Mohamed Salmawy, spokesman for the 50-member assembly, had said the committee would announce it had completed the draft yesterday. But a source inside the assembly later said the committee would reconvene today for more talks.
The constitution, expected to be put to a referendum in December, will be a milestone in the army’s plans for a political transition, due to culminate in parliamentary and presidential elections next year. It underscores the new balance of power after the military deposed Islamist head of state Mohammed Morsi in July following mass protests against his rule. The assembly has until December 3rd to finish its work.

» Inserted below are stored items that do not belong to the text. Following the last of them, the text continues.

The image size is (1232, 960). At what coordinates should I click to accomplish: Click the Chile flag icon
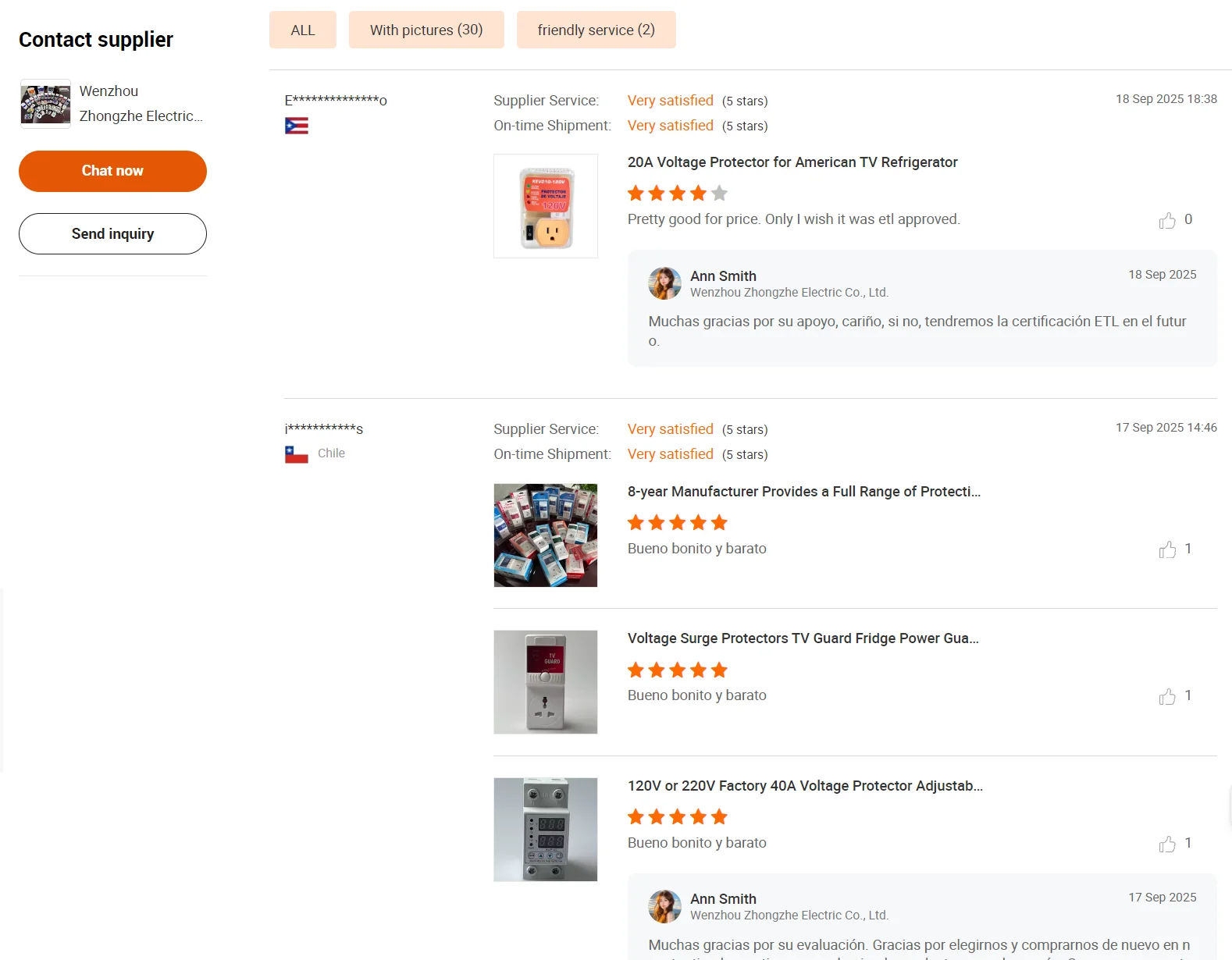[x=297, y=454]
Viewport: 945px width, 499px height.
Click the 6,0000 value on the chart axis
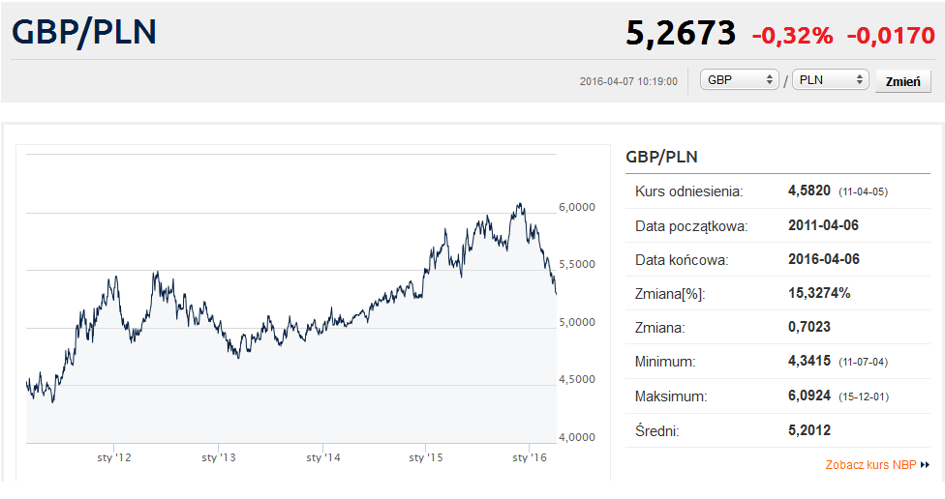[x=578, y=208]
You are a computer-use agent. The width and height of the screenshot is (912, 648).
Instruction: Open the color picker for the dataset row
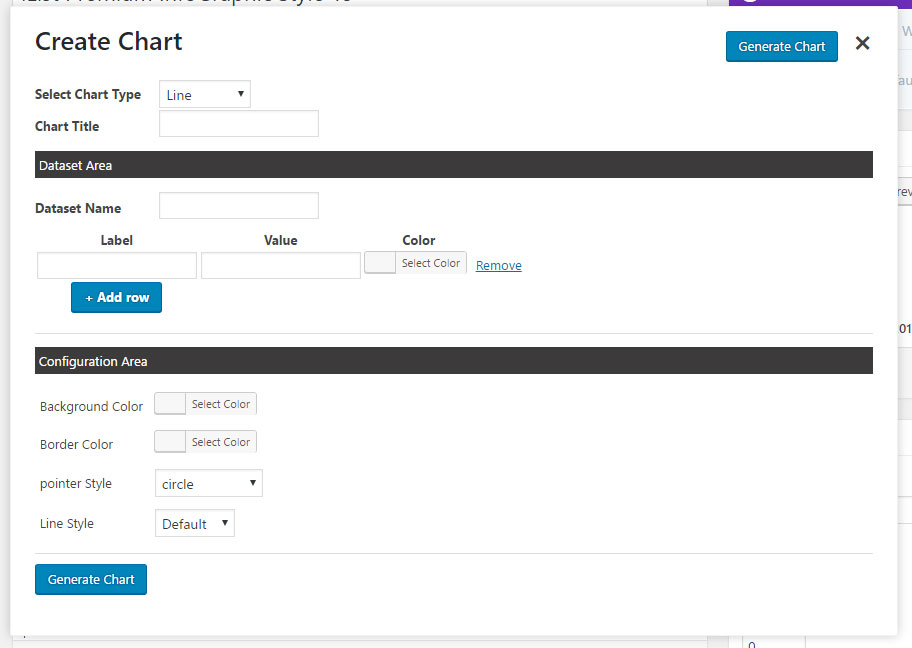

The new constitution would replace one signed into law by Mr Morsi last year after it was passed in a referendum. That constitution was suspended when Mr Morsi, Egypt’s first freely elected president, was overthrown.

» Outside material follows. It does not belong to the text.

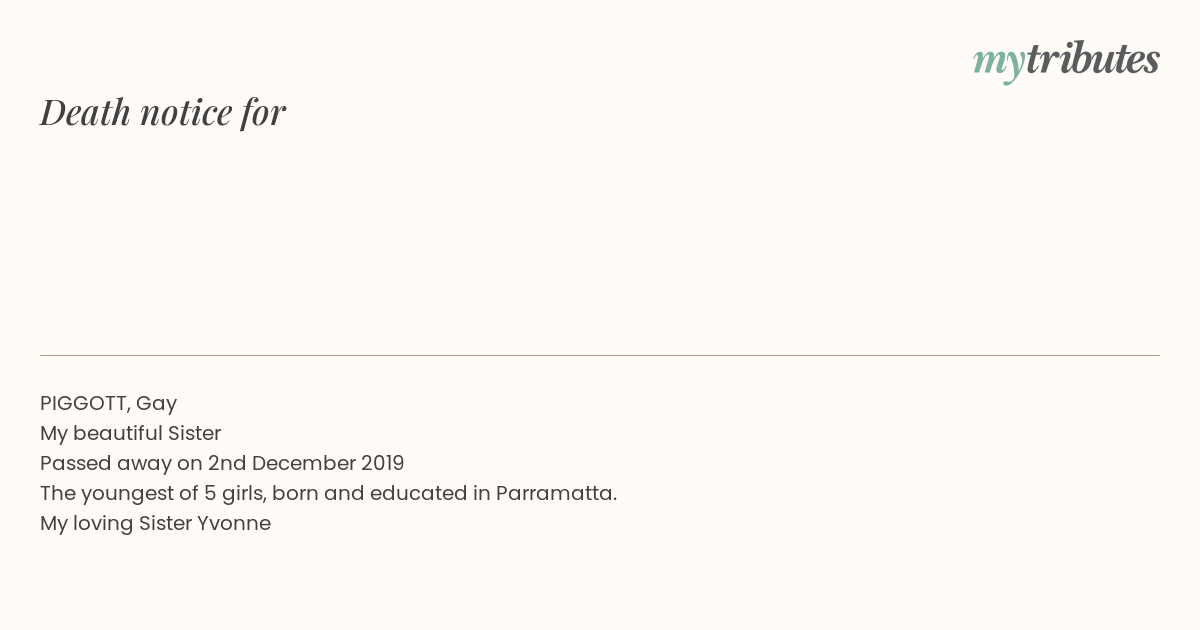The width and height of the screenshot is (1200, 630).
Task: Click the "PIGGOTT, Gay" name line
Action: click(108, 404)
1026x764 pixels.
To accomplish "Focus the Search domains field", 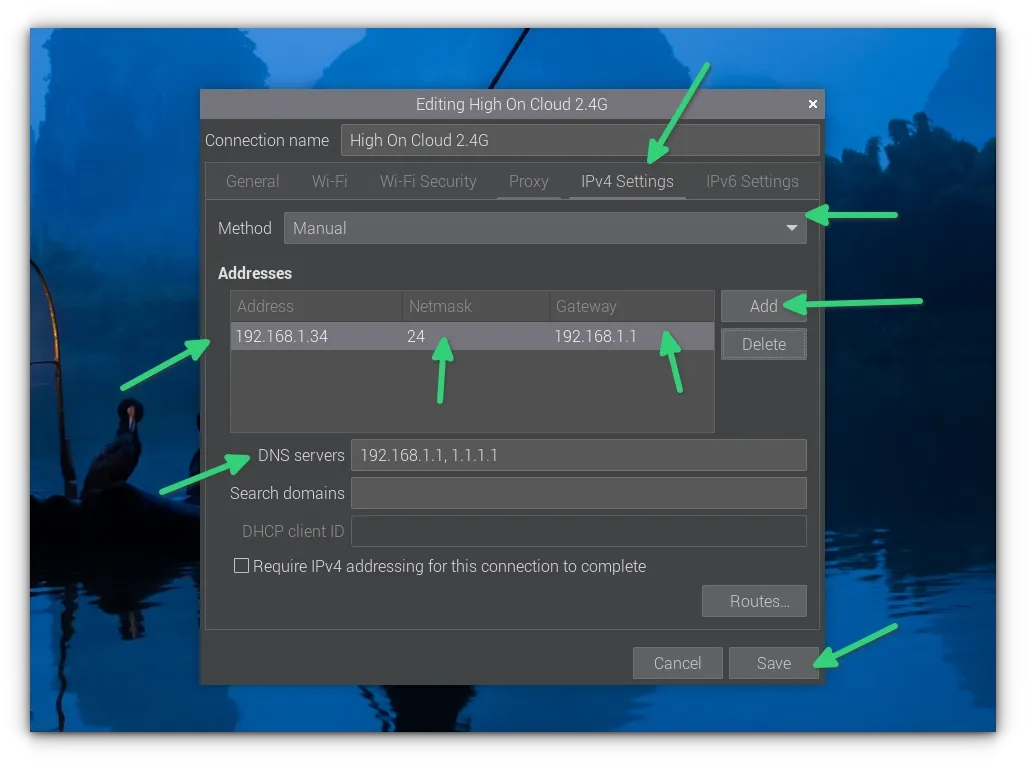I will point(578,493).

The assembly chaired by former Arab League chief Amr Moussa has only two Islamists, one member of the hardline Nour Party and the other a former member of the Muslim Brotherhood who backed the army’s move against Mr Morsi.
The source inside the assembly said the disagreements pertained to language in the preamble on Islamic law. But Mohamed Abolghar, a social democrat and assembly member, said the disputes included differences over language on the economy. “I don’t see any great difficulty left,” he said.
The army-backed government hopes to move smoothly along its road map to elections, aimed at restoring a semblance of normalcy to a country torn by the worst civil strife in its modern history.
“There are a few fault lines that need to be resolved,” said Zaid Al-Ali, a senior adviser on constitution building with International IDEA, a UN-affiliated organisation, who is following the process.
But he added: “There’s a general consensus among the people in charge that the deadline can’t slip, and it won’t slip.”
One protester was killed yesterday in clashes between Morsi supporters and security forces at Cairo University. The government passed a law on Sunday that places heavy restrictions on protests. In a sign the road map may yet be altered, an official said the authorities were considering delaying the presidential vote because holding parliamentary polls and forming a government may take longer than anticipated.
That scenario would extend the term of interim president Adly Mansour, seen by critics as a front for army rule. The timetable is already off: the original road map announced in July envisioned elections within six months.– (Reuters)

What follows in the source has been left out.